By Robert Hall
In our almost 50-year history, the NTSB has issued 13,945 safety recommendations. Admittedly, sometimes the recommendations go unaddressed. Most of the time, however, changes are made and safety is improved. In fact, of the 13,945 safety recommendations, only 2,077 (about 18 percent) have not been implemented.
Here’s a story about two recommendations and the quick response from the recipient. On September 30, 2013 during rush hour, an unoccupied Chicago Transit Authority (CTA) train collided with a CTA train in revenue service carrying about 40 passengers. Although 2 CTA employees and 33 passengers were transported to local hospitals, all were treated and released, and thankfully no one died.
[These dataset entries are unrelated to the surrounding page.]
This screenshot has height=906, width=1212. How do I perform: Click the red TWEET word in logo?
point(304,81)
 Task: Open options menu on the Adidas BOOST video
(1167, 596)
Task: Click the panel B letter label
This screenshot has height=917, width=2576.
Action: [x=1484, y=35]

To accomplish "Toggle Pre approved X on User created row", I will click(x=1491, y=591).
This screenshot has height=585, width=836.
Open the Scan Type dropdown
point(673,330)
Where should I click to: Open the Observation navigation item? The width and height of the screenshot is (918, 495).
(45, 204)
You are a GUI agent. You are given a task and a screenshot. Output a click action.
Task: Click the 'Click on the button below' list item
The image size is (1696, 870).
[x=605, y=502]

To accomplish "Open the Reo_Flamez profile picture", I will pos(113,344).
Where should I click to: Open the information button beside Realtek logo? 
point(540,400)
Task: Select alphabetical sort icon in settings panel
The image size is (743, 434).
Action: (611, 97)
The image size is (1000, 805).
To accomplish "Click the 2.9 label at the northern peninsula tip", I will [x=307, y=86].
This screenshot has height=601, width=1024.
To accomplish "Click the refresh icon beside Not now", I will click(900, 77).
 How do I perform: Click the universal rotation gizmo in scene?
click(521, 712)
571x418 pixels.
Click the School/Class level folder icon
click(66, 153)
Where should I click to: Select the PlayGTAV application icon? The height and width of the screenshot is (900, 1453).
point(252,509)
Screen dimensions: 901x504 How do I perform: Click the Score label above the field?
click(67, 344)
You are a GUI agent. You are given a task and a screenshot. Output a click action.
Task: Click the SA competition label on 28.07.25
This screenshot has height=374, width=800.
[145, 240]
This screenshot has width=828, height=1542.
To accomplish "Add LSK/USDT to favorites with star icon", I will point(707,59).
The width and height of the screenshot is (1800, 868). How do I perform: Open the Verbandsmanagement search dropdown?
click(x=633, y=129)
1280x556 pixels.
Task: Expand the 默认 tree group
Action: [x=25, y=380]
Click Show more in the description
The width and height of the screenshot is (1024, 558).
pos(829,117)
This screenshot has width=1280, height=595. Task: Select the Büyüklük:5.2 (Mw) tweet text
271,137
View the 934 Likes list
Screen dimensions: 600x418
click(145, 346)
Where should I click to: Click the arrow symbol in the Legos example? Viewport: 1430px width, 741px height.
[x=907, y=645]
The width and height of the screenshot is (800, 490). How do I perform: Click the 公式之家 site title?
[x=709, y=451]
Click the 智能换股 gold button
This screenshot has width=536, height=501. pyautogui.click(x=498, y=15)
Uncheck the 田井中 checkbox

Very early in our investigation, we learned that the unoccupied train had been stored at a terminal awaiting repairs when it began moving under power and entered main line track. Despite repeated attempts by the automated system to apply brakes when the train passed a stop signal, the train resumed each time because the master lever on the operator console had been left in a setting that allowed the train car brakes to recover and reset from the emergency brake application and proceed through a mechanical train stop mechanism after a momentary stop.
On October 4, we issued two urgent safety recommendations addressing the need for redundant protection to prevent unintended train movements. Less than one month later, the CTA released three Rail Operations Service Bulletins and one Rail Maintenance General Bulletin as an expedient means to safeguard against future occurrences. By December 5, the CTA had fully implemented policies requiring that all unmanned consists are shut down and the motor cabs secured to ensure that unoccupied CTA trains are not powered up while stored or on hold for service and to ensure that the propulsion and brake systems are left in a condition that would not facilitate unintended movement. The CTA would also now mandate the use of wheel chocks and other operating safeguards against unintended train movements. Moreover, the CTA had identified 39 locations at 10 yards where the CTA would install derails to prevent unintended movement on to main lines.
Our investigation into the cause of the accident is ongoing, but we have learned in almost 50 years of investigations that often a series of events leads to an accident and multiple opportunities to improve safety exist. The CTA didn’t hesitate when presented with the facts, and Chicago is safer.
Robert Hall is the Director of the Office of Railroad, Pipeline and Hazardous Materials Investigations.